==== Excerpted text ====

To aid in your directions to students use the Powerpoint provided to go step by step through the procedure. Thanks to Tammy Cannada, teacher at Mountain View Elementary and Aquarium Education Leadership Partner, for providing this Powerpoint.

1. Give each student a copy of South Carolina Region Research and Research Datasheet. Could do this individually or in groups.

2. Have students read over the first page of the Region Research to discover information on the physical characteristics (elevation, soil types, geologic history, average annual precipitation, average annual temperature) of the five geographic regions of the state (Mountains, Piedmont, Sandhills, Coastal Plain, Coast). As they find the information, they should fill in the Research Datasheet (All except last column. They’ll do that one later). Could also have the research online to find answers.

3. Go over the Research Datasheet answers as a class.

4. Present each student with a blank map of South Carolina.

5. Have students draw lines on their map to separate each region. They may need to use the SC Regions Map as a reference.

6. Let them know that they are going to use different materials to make a topographic map showing the different elevations of the land throughout South Carolina. Show them a topographic map if you have one and explain how to read the map.

7. Show the students the materials they have to make their map. See if they can put the materials in order of largest to smallest.

==== Listed entries ====

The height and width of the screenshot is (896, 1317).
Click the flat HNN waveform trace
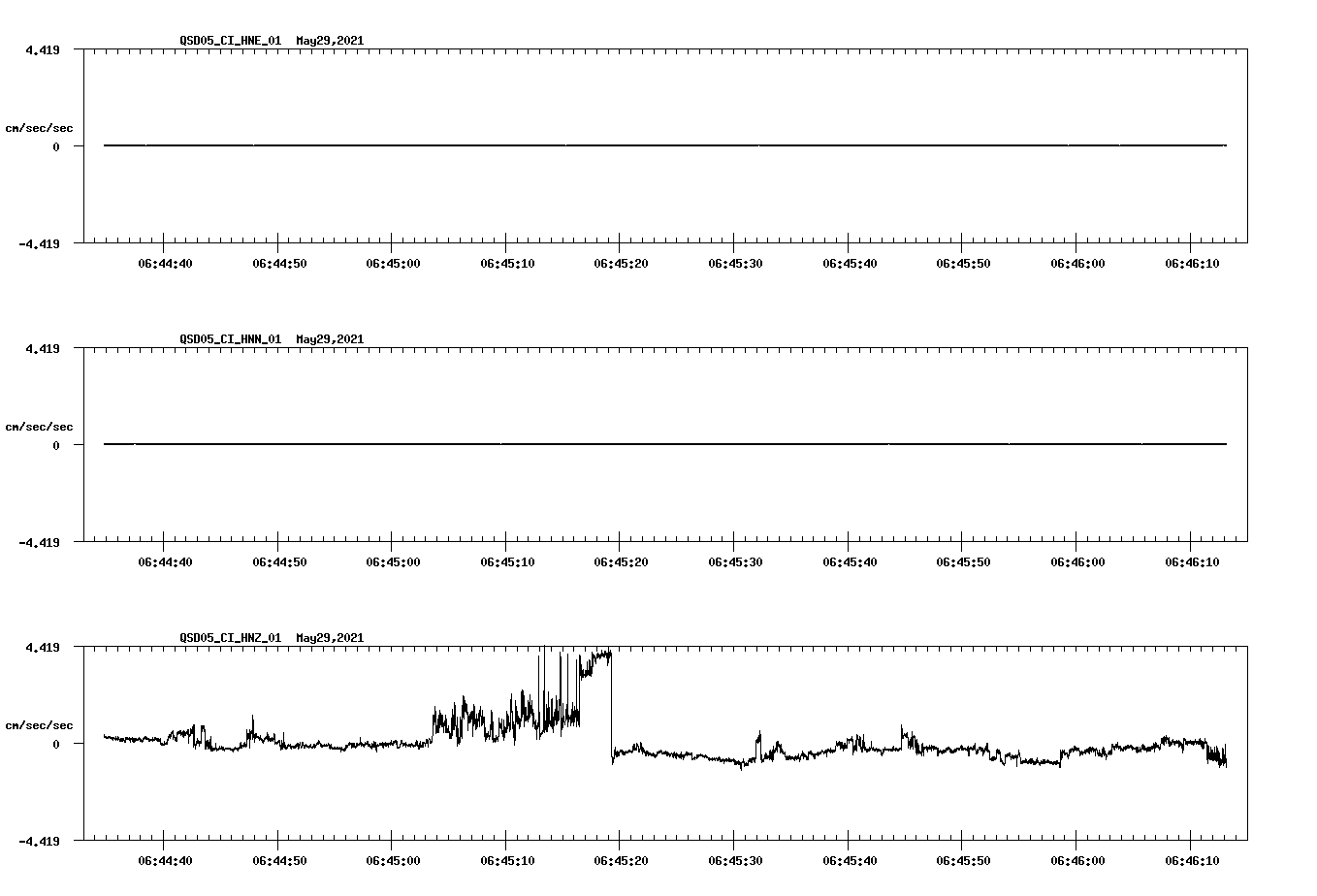coord(582,445)
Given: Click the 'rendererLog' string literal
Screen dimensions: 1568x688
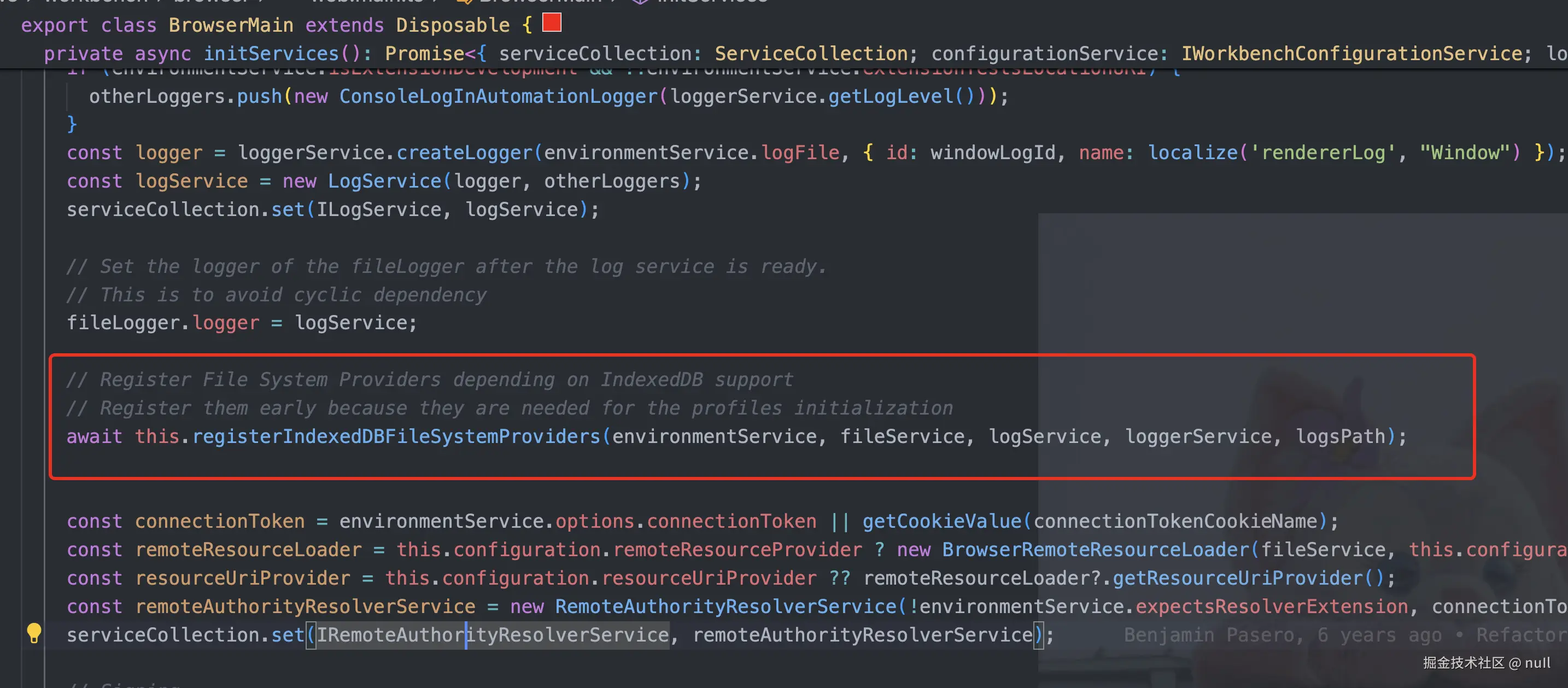Looking at the screenshot, I should [1323, 153].
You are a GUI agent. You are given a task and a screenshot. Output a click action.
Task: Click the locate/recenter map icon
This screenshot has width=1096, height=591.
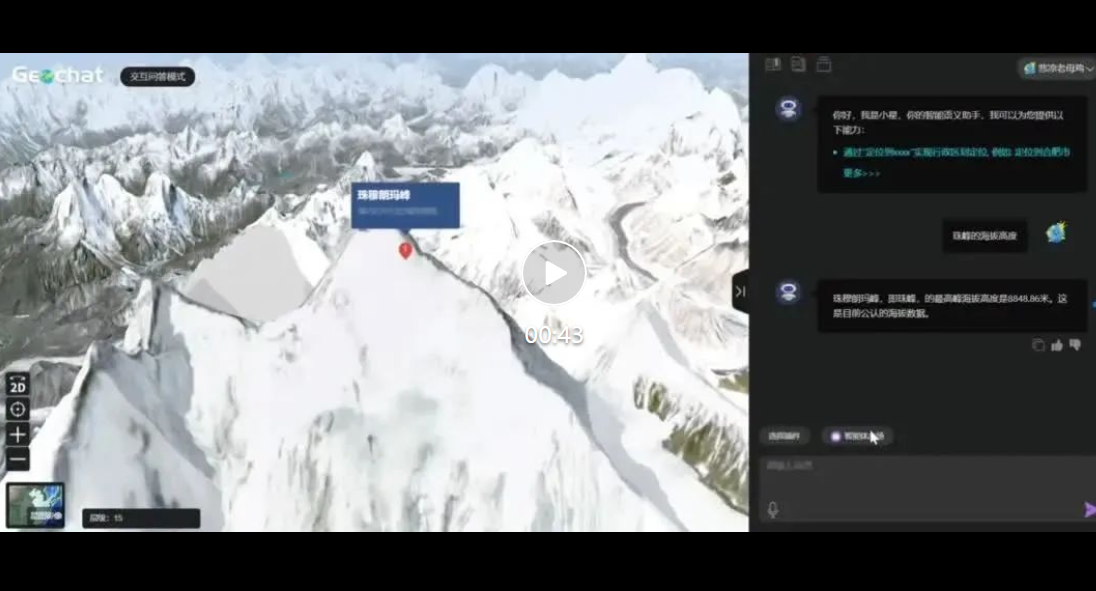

====

-- Written exercise --
List the five geographic regions of South Carolina named in the lesson procedure. The rows are not needed for this work.

-- Reply --
Mountains, Piedmont, Sandhills, Coastal Plain, Coast